Господи, как меня, старую, еще ноги носят… Восемьдесят шестой. Да. Сказали бы нам тогда с Полиной, что проживете еще сорок пять, так кто б из нас поверил. А вот нА тебе — прожили. И лампа наша целехонька, не избилась, не сломалась…
С любовью гладит своей морщинистой рукой латунный бок керосиновой лампы.
Да… Ровесницы мы с тобой, милая. Отец покойный говорил, я родилась, а он весной тебя на ярмарке в Подольске прикупил. Вот какие дела. И фитилек не сгнил, слава Богу… Неужели тогда с этой лампой жили? Не верится даже. Полина, бывало, как вечером свет отключат, зажжет и вяжет, вяжет. Она тогда, в сорок первом, Сережу ждала, на шестом месяце ходила. Сядет вот здесь и вяжет, вяжет Николаю рукавицы да носки. Он на фронте с самого июня был. Ей тогда тридцатый год пошел, а мне двадцать третий. Я-то вязать не любила. А она все вечерами вязала. Он ведь тут совсем рядом был, Москву оборонял. И убило его под Москвой. Не дошла тогда наша посылка, Полина, не дошла…
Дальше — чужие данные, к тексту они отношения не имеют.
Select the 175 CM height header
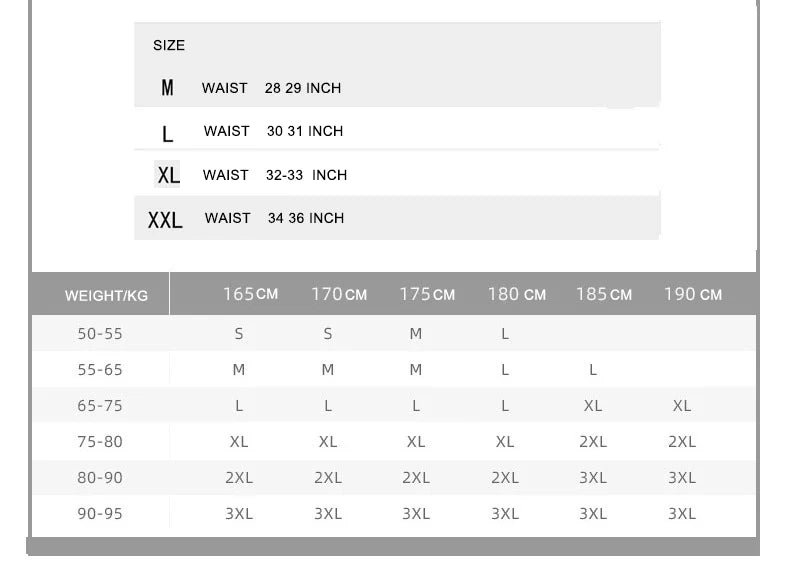790x576 pixels. tap(427, 294)
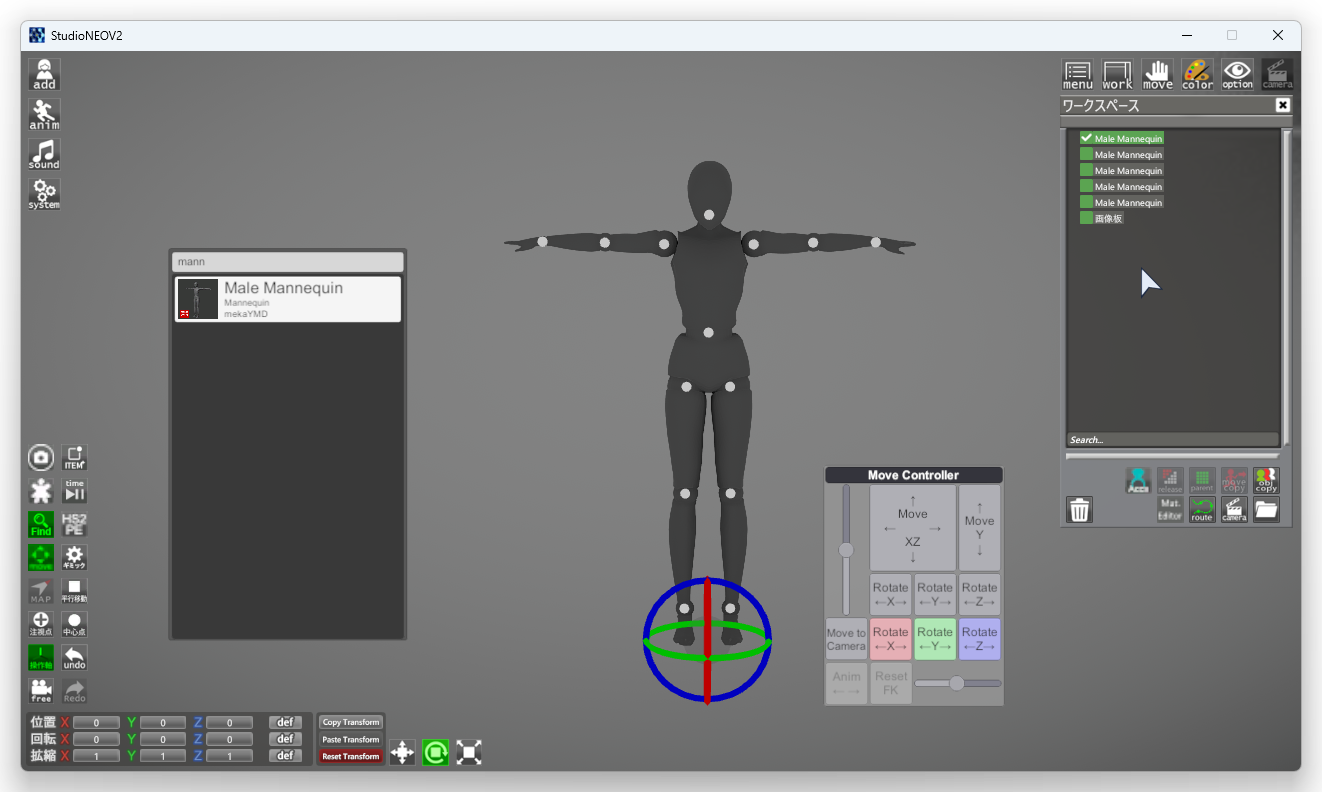This screenshot has height=792, width=1322.
Task: Click the Copy Transform button
Action: (x=351, y=722)
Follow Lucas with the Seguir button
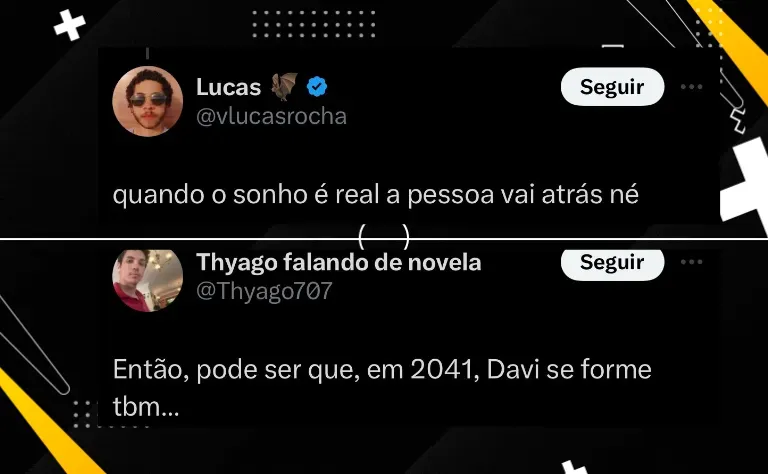Image resolution: width=768 pixels, height=474 pixels. point(612,87)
Молчит, гладя лампу, потом со вздохом продолжает.
Полина, Полина… Как ты там, в этой больнице? Господи, хоть бы обошлось. Две недели без тебя живу, поговорить-то не с кем. И навестить не могу — ноги, как на грех, отказывают, а там на электричке два часа, а после по Москве на метро, да на трамвае — куда уж мне… А главное, ни письма, ни весточки. Хоть бы написала — была операция, так, мол, и так. Изведусь вся…
Вздыхает.
Полинка-Полинка. Знаешь, сегодня день-то какой? Поди, и забыла в своей больнице. А я помню и всегда помнить буду. Сегодня ж шестое декабря. Тот самый день. Вот я и лампу зажгла, как тогда вечером. Правда, тогда похолоднее было — печка наша совсем не грела, дрова прогорят, а тепла нет. Лампу зажжем и сидим. А ты вяжешь, вяжешь… И тогда вязала к нашей свадьбе. Три ночи не спала. Подарила ему, моему лейтенанту, дорогому Федору Николаевичу, Феденьке моему. Два дня и две ночи побыли мы с ним, да и пошел на войну. Пошел мой Федя. Милый мой Федя… Дай хоть посмотрю на тебя…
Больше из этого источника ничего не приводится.